Material shown:
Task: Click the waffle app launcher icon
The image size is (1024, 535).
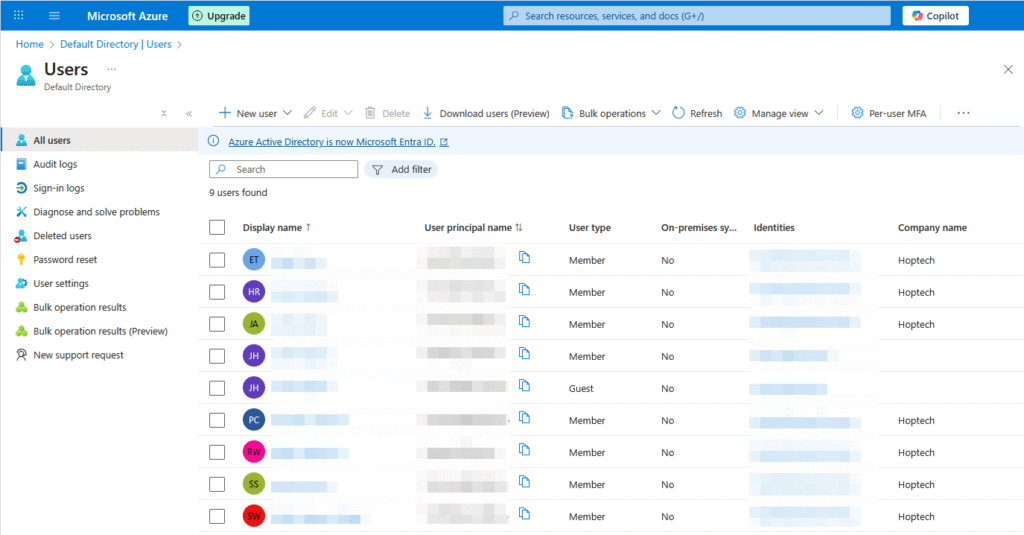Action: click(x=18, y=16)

--

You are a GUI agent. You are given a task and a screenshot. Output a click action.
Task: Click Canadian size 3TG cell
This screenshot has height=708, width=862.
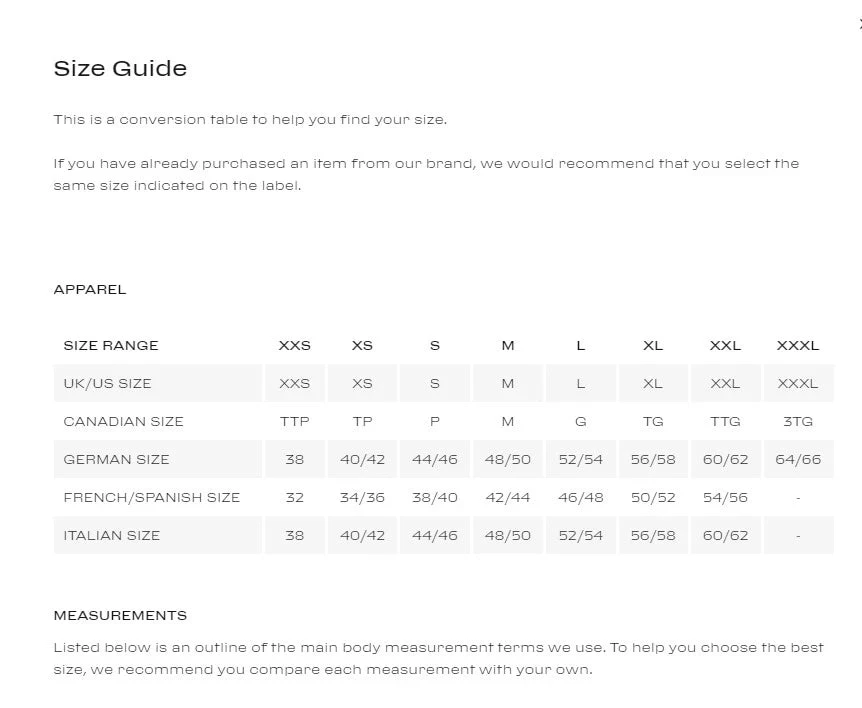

==

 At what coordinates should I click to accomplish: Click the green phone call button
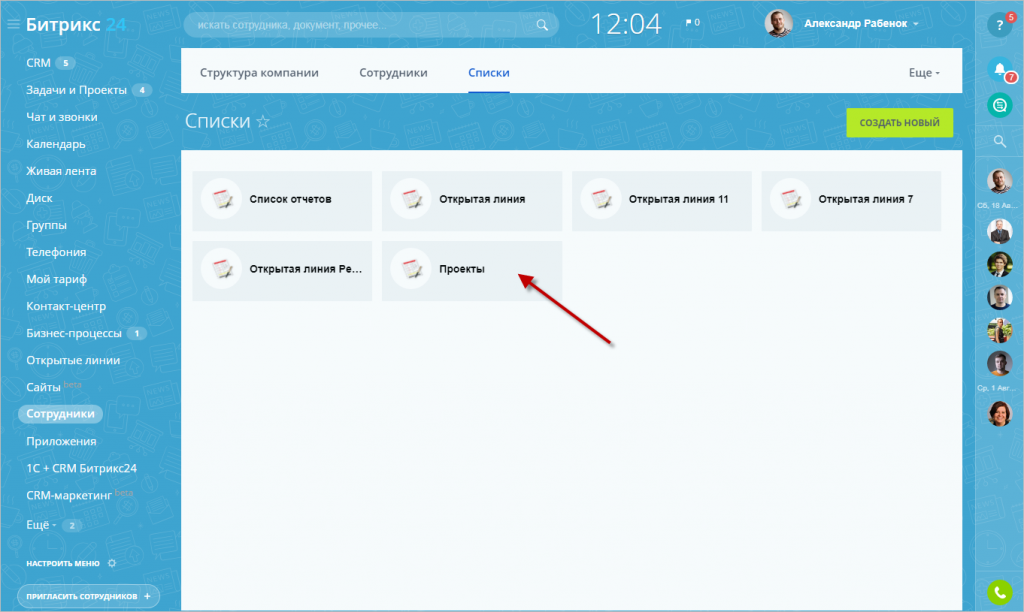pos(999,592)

Problem to work on:
Using the entries above, return each line in which the word "screenshot" occurs.

Solution:
You are a GUI agent. You are given a task and a screenshot. Output a click action.
This screenshot has height=708, width=862.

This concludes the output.